Backstory: When i was little (about 8), I told my parents that I wanted to grow up and be a monk. At the time, I meant a shao-lin monk, both for the "cool martial arts" and for the awesome trials they put themselves through. I picked up a book on buddhist monks from the highschool library, where my aunt worked. We would stay with her after school sometimes, it was right next to the grade school I was going to at the time. Well, I became fascinated with what I read, even though I didn't understand all the deeper concepts that were discussed - I was enthralled by the pictures, and by the idea of devoting every moment towards some kind of mystical lifestyle.

My parents were less than thrilled at the idea, and laughed it off. None the less, I would occaisionally dress up in a sheet, put mardi-gras style beads over my neck, and sit quietly on my bed pretending to meditate, imagining that I was a monk in a mountain monestary, saying (not yet chanting) AUM over and over again. I didn't have a lot of friends to play with until I was in highschool, when playing was a bit more carnal. A couple of times my mom caught me, and after a few instances I was taken to sunday school in a southern babtist church every sunday to teach me more about 'my own' religion.

When I was old enough to be talked to like a human being instead of trained like a pet, the call came again, this time with more intellectual understanding. I wanted to be a buddhist monk, even though I wasn't strictly buddhist - I wanted to learn, and shave my head, and the whole nine yards. This was shortly after my first explorations into mysticism, just before I became wiccan, I was about 12 or 13. My mother and step-father at the time, suggested that I attain greater aspirations in life than to sit around contemplating my navel for the rest of my life. So, I focused on school, eventually got into magick, and on I went into my late teens.

* GIVEN MATERIAL:

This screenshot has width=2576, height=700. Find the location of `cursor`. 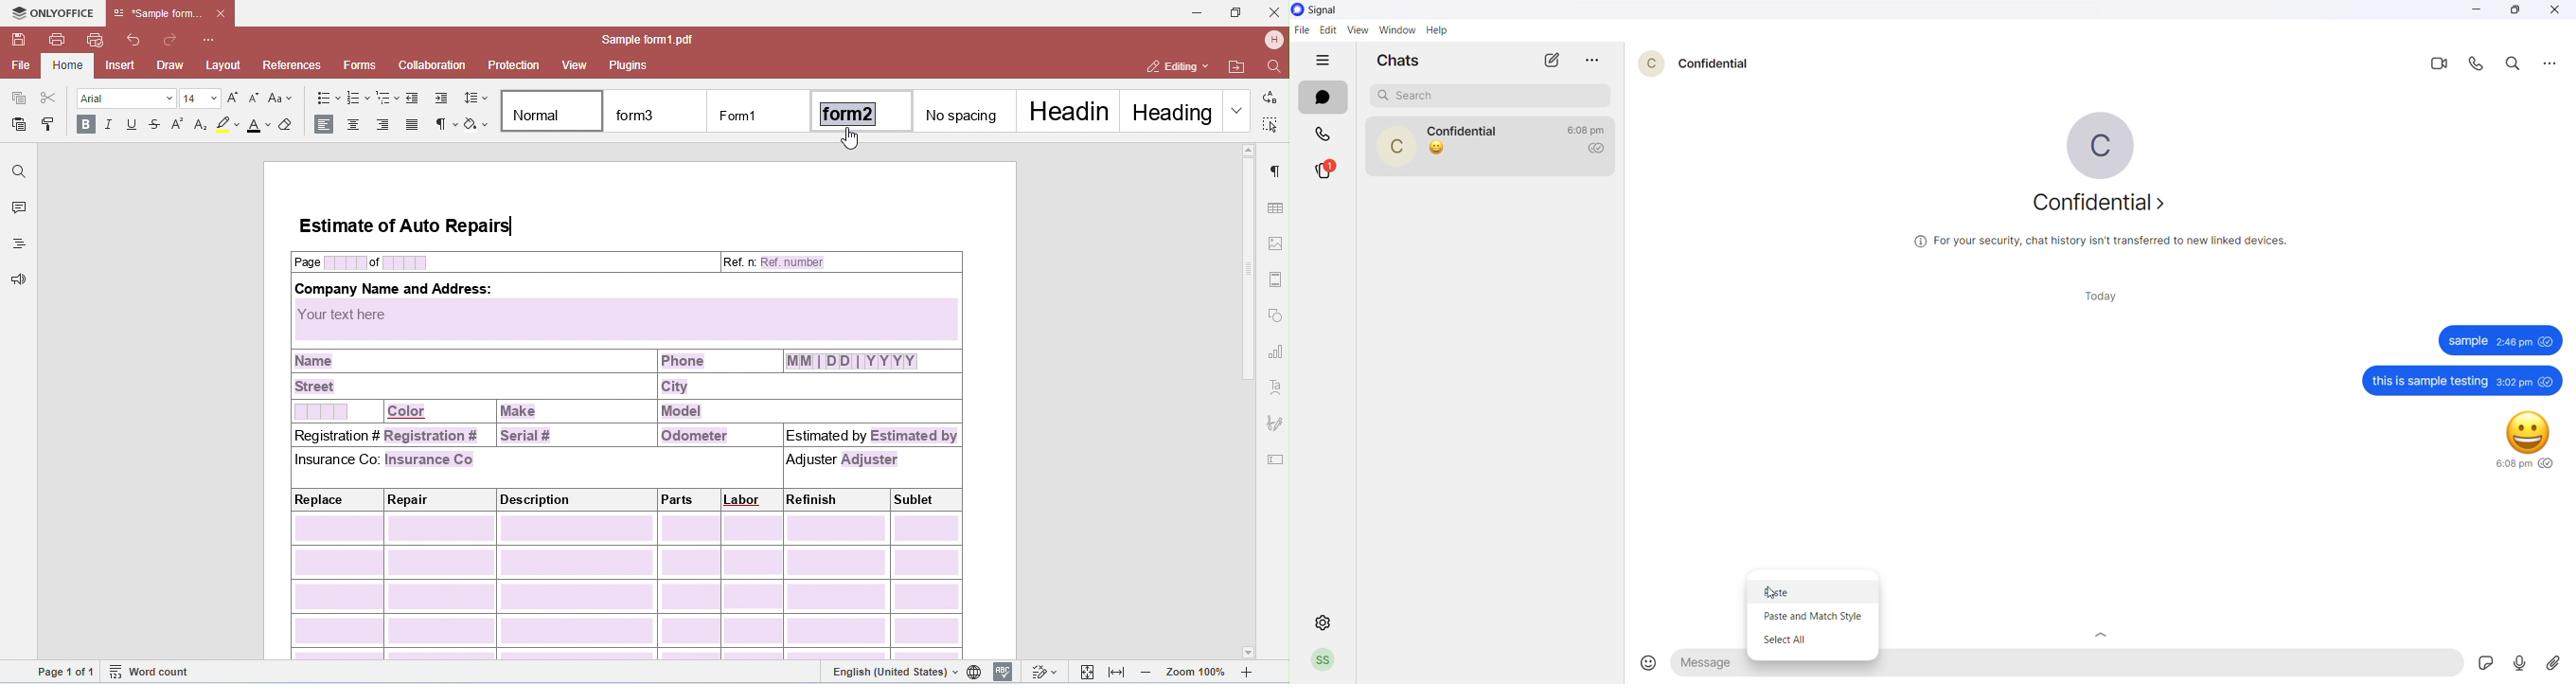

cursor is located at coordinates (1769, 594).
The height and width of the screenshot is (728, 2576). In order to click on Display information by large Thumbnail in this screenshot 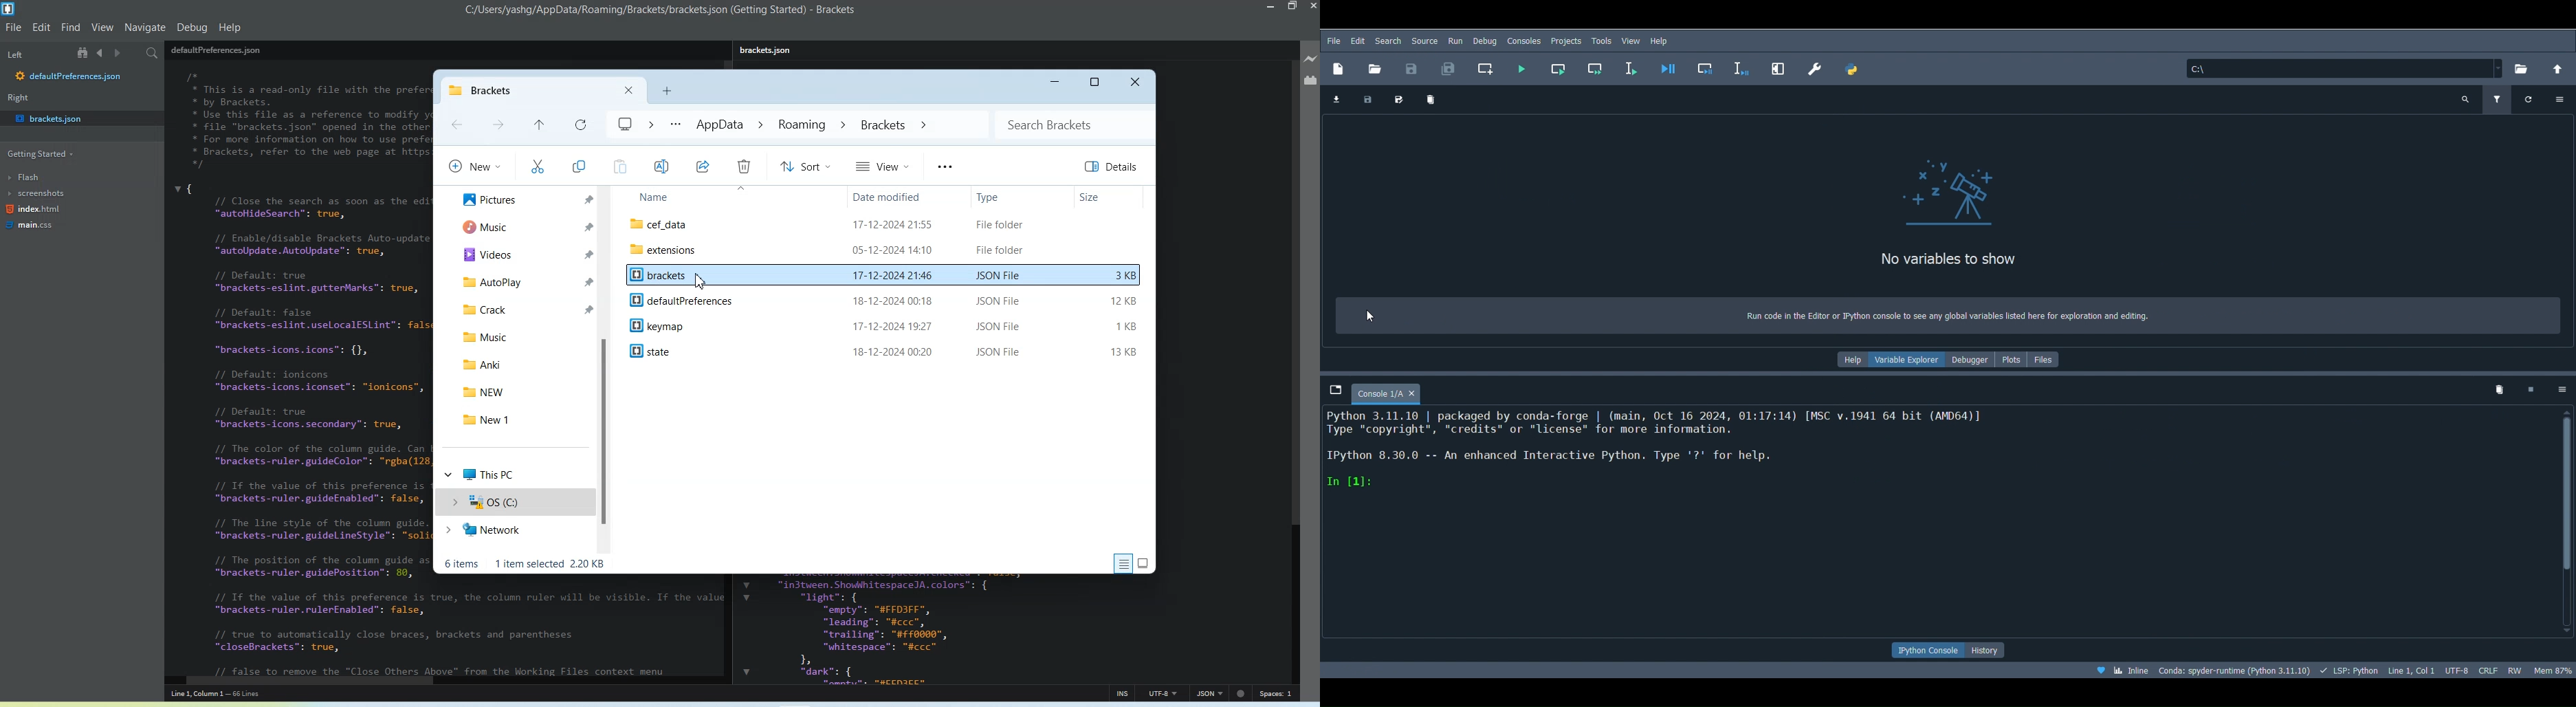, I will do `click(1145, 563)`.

* GIVEN EXERCISE A:
In the account of wanting to become a monk, where did the writer get the book on Buddhist monks?
* GIVEN EXERCISE B:
Resume the account of wanting to become a monk, picking up after its final sentence.

* RESPONSE A:
From the high school library where the writer's aunt worked.

* RESPONSE B:
I got the call again when i was seventeen. I wanted to escape the life I was in, at that time, and also wanted to follow up on a dream still echoing from childhood. I had no plans, no aspirations, I wasn't close to my family, and at the time I was just beginning to be able to really feel the Force. The world was coming to life for me, after years of faith with only periodic experience. However, this time I was on my own. i didn't have the resources to get myself to a monastery of any faith, and was already caught up in a relationship which would last another two years, and had become caught up in the day to day affairs of living life. A job, a residence, friends who loved me, and while I wasn't close to my family yet, they still had hopes for me, and I for them. so, I told myself that I would live the first part of my life for myself.

Now, I am 22. And, all my life I've had this call, since I was 8 years old. And it's back again. But this time, I have the resources to go where I want, if I want to go there one way, and I have no attachments to keep me in any place - no one would suffer from my absence, at lease in any material way. I'm already practically monastic. I've got almost no social life, I'm now a total vegetarian, I meditate and practice devotion, yoga, and mindful living every day, morning and night, and I am making progress. Making the leap to total monasticism really isn't that much of a leap for me at this point. But, whereas before I have had no plans for life, no real great endeavors to prepare, for, at this point that isn't true.

Now, I have a nephew on the way, and based on readings, journey work, and geneology, he's going to be one very sensitive child. My sister (the mother) and I have already agreed that he'll be raised to be aware of his gifts, and that he'll be taught what we never got the chance to learn at such a young age - that it's natural to see the world like we used to and he will. Like, maybe, all children do. After he's seven or eight, the majority of that formal instruction rests with me - I'm good with kids. I already love him to death, and he's not even born yet. I've already accepted that I'll never have my own children, so in a way he's the only available recipient within my family of what my sister and I consider to be a way of life worth passing on. Beyond that, I have been planning to be an ever present uncle, having a family totally different from the kind that I had growing up (we were the black sheep no one talked to.) I have plans already in the making to open up a bookshop in a few years with the inheritance that is on it's way anytime in the next five or six years, just enough time to get the degrees I want to get and the knowledge that I need to have to start building from that a center for metaphysical development, and have been designing the framework for a whole system of education for parents and children in raising evolved children, and developing gifts naturally. For the past three or four years this has been what I want to do, and It's felt like what i was supposed to do.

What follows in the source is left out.